**** THE DATA ****

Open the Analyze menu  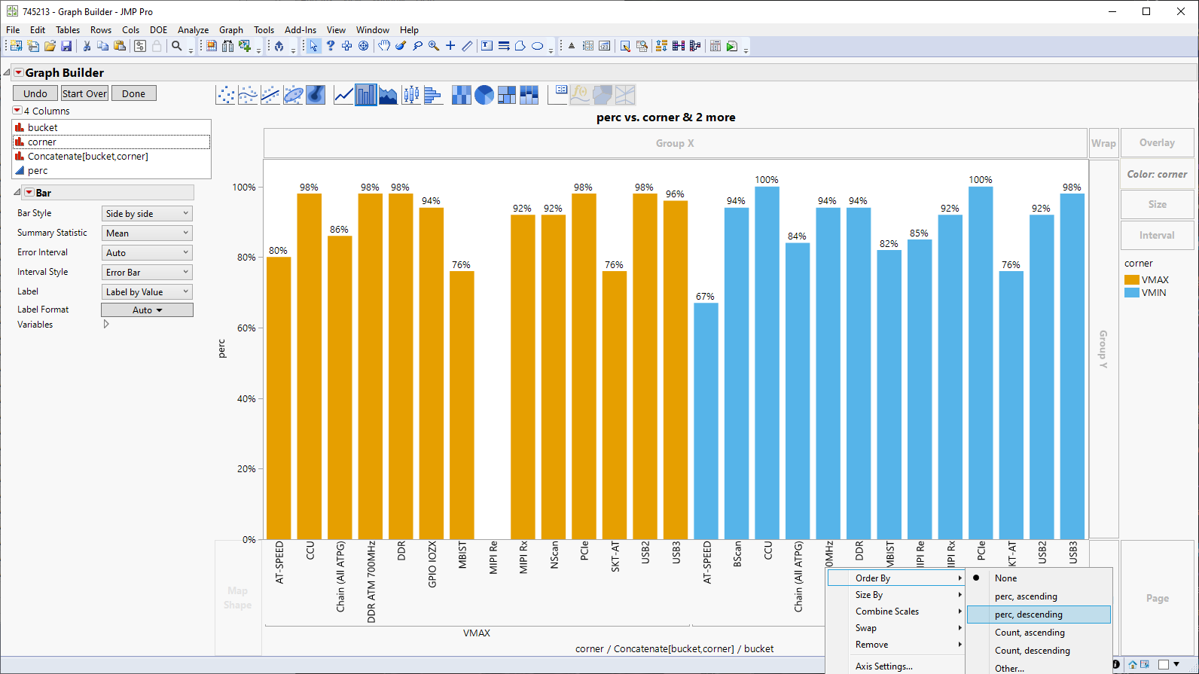pos(193,30)
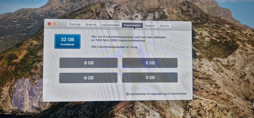Select the lower-left 8 GB memory slot

pos(88,78)
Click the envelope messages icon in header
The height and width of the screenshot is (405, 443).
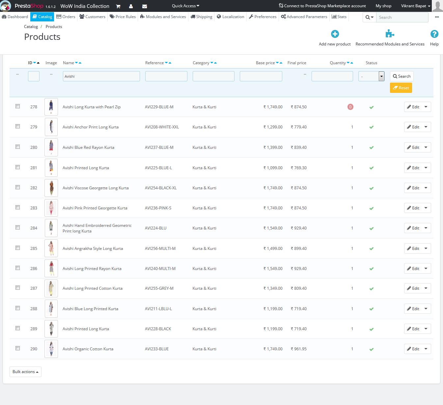[x=145, y=6]
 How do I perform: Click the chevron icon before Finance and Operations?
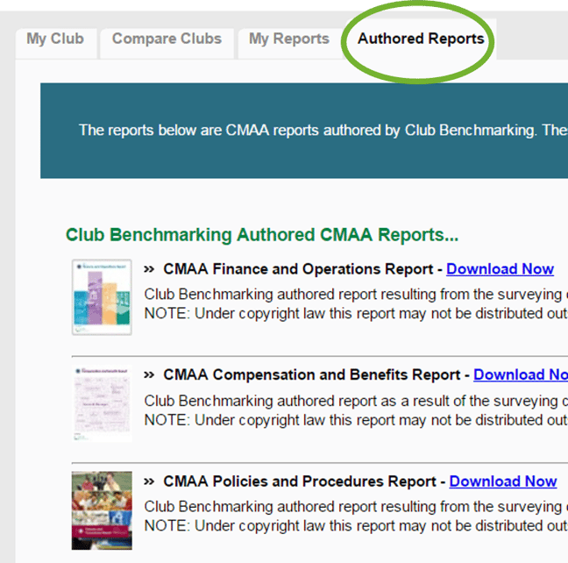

****

WHAT TO PRODUCE: Give again, exactly, each line from the one that contains "Click the envelope messages icon in header" through the last line of the material above. Pictures do not belong in the copy.

RESPONSE:
Click the envelope messages icon in header
The height and width of the screenshot is (405, 443).
[x=145, y=6]
 How do I perform: Click the chevron icon before Finance and Operations?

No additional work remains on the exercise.